La Jugoslavia era preparata ad aderire, pronta a entrare integralmente. Era più avanti in confronto alla Polonia, alla Cecoslovacchia, ai Paesi baltici, economicamente e socialmente. Adesso le cose sono completamente cambiate. La Croazia, preparata male, ora si trova nelle ultimissime file dell’Unione europea. Ma entrare in Europa è stato il male minore. Ci sono poi aspetti positivi, come il presidente Josipovic, persona onesta ma che non può reggere tutto da solo. Josipovic che, prima delle elezioni, ha detto di essere agnostico e ha ricordato che i suoi genitori erano stati partigiani, due cose odiate dai nazionalisti, sia serbi sia croati.

Lei in passato ha parlato di “democrature”, anche riferendosi alla Croazia. Vale ancora questo concetto?
Sono ancora più forti di prima. Ora sono molto più nascoste, sono dappertutto, implicite nelle cose quotidiane. La democratura oggi, ad esempio, è fornire alle persone ubbidienti, vicine a un partito, un posto di lavoro.

E la Serbia? Come vede Belgrado?
Ci sono cambiamenti positivi, vi si trova un’opposizione ancora debole, che non riesce a rovesciare quanto è stato seminato dal regime di Milosevic, ma più forte che in Croazia e in Slovenia. Già col presidente Tadic, ma anche ora dimostrano una volontà di collaborare con i vicini. È importante, perché dopo Sarajevo, Vukovar, Srebrenica non è più possibile ricreare uno Stato comune, ma è possibile avvicinare le nazioni, creare Stati che s’intendono, con frontiere aperte. Non è importante rifare la Jugoslavia, questo è finito, sono nostalgie di persone che non sanno leggere il testo politico, un’illusione che bisogna abbandonare.

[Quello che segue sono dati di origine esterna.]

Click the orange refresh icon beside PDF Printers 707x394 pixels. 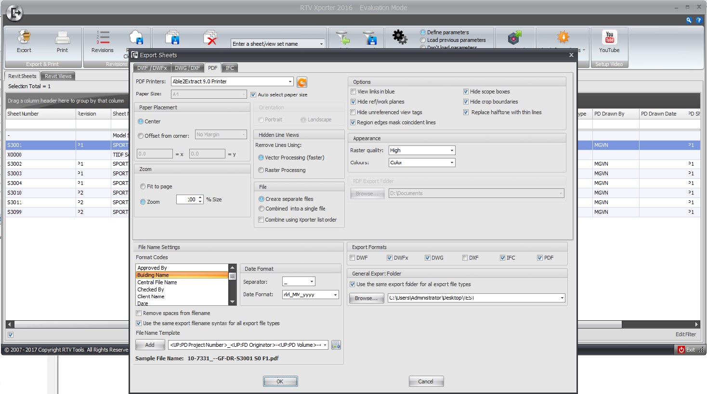click(x=301, y=82)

In pratica, il futuro di tutti i Balcani è quello di puntare sull’Ue?
La Croazia e la Slovenia sono già insieme nell’Unione, se anche la Serbia, la Macedonia, la Bosnia vi entreranno si potranno avere condizioni migliori che in Jugoslavia. Ognuno risponderà del proprio territorio, dell’economia, del commercio. Entrata che eviterà guerre, che costringerà ad accettare principi, modi di comportarsi europei, perché da questi dipendono fondi e aiuti. Questa sarebbe la soluzione, ma purtroppo è abbastanza lontana, sia per la Bosnia, sia per la Serbia. Forse il piccolo Montenegro è quello più avanti in questo senso.

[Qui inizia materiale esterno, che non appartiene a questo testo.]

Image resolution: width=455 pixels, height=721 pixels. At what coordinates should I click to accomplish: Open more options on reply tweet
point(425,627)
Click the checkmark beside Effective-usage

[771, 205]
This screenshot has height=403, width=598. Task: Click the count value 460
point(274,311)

Nel frattempo l’Europa continua spesso a vedere i Balcani come un problema.
Il problema dei Paesi balcanici che hanno fatto la guerra è di conservare una pace a cui sono stati costretti, una costrizione che produce ipertensioni politiche. Tensioni ad esempio come quelle causate dal presidente Dodik, in Republika Srpska, che vuole unire l’entità dei serbo-bosniaci alla Serbia. Ma se s’inizia separando la Bosnia, il lavoro di pacificazione non sarà mai finito.